The problem with ASCII is that it was developed long ago when computers largely lived in universities and large corporations, and mostly American ones at that. Even French, German, Italian, Spanish, and so on could be handled quite easily, since they all use the same Latin alphabet and Arabic numerals more or less, the odd accented or umlauted or circumspected (to get very lose with my use of the English language) notwithstanding. ASCII still provided enough "headroom" to incorporate all these characters. One byte consists of eight bits, each of which can be a 1 or a 0 (on or off, or whatever metaphor you like). From basic math we know that a string of 8 bits yields a total possible number of combinations of 2 (the number of possible states of the bit - 1 or 0) to the power of the number of bits in a byte. A byte therefore can "hold" 2^8, or 256, discrete values. For a long time this was enough for the Latin alphabet, punctuation, numbers, and even some Greek characters, arrows, wingdings, and so on. For the original (non-extended) ASCII set see here.

On the other hand, 256 is not nearly enough characters when you start adding in the non-Latin languages of the world. So a standard called Unicode was created, which has now been though many iterations and revisions, and has taken a long to replace ASCII, but it finally has done to a large extent (thanks mostly to the Web). So how were programmers going to make room for all those extra character? Pretty straightforwardly, it turns out. They allocated TWO BYTES for each rather than one; therefore doubling the amount of space in the computers memory or hard drive, but exponentially growing the number of possible combinations a 16-bit "word" (to use the jargon) could accomodate. Rather than 256, Unicode's 16 bits in essence created 2^16 little labeled cubby holes. 2^16 is 65,536! The problem seemed solved. And indeed, Unicode is what the vast majority of OSs, browsers, web sites, and applications use these days. You can represent a 256-fold increase in the number of discrete symbols while only doubling the memory footprint.

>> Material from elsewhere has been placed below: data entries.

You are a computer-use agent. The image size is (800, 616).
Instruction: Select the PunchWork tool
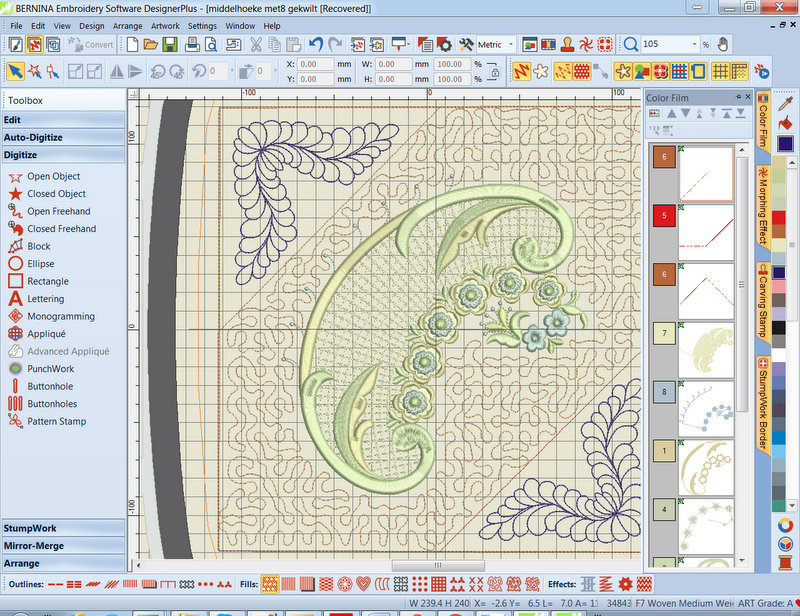(x=57, y=368)
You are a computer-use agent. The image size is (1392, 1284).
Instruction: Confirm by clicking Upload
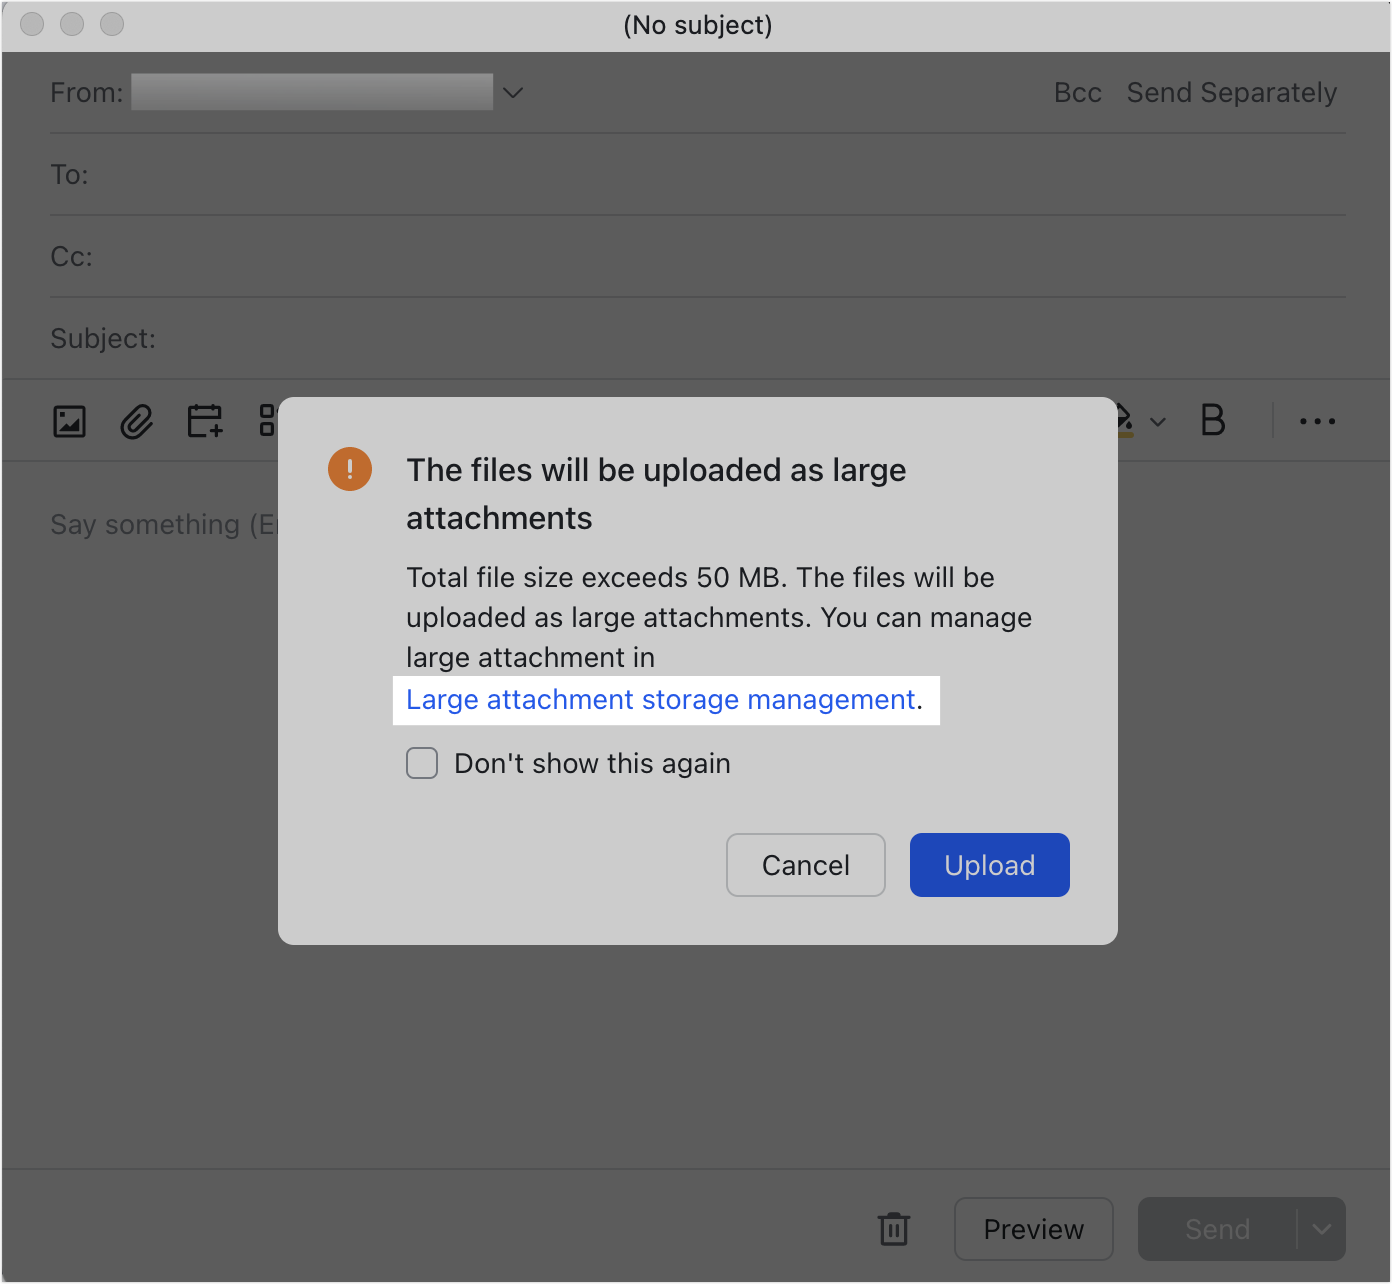(989, 865)
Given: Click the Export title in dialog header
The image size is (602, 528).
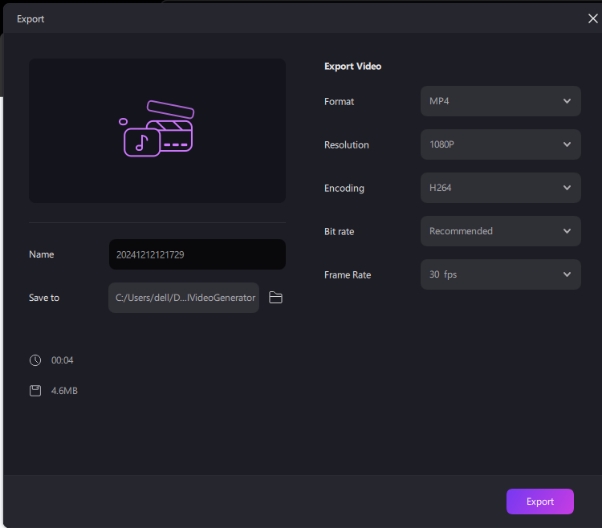Looking at the screenshot, I should pos(30,19).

So I imagine that the 4096 characters that Blogger allows us actually occupies 8k on disk. Again, a very small size these days, but then, in case you haven't noticed, there are a hell of a lot of people in the world. At some point a revised standard using 32 bits (4 bytes) may have to be adopted, which would again double the memory requirement to store each character but would allow for millions of letters, numbers, punctuation, wingdings, inflections, complex Chinese ideograms, glyphs, typesetter's marks, flourishes, ligatures, and almost anything else you can imagine. This is very simplified explanation of how character encoding works in a computer; wars have nearly been fought over proposed standards, as well as what character actually fills each little empty box in a given scheme. There are multiple ASCII standards, multiple Unicode standards, and other standards you'll probably never hear about.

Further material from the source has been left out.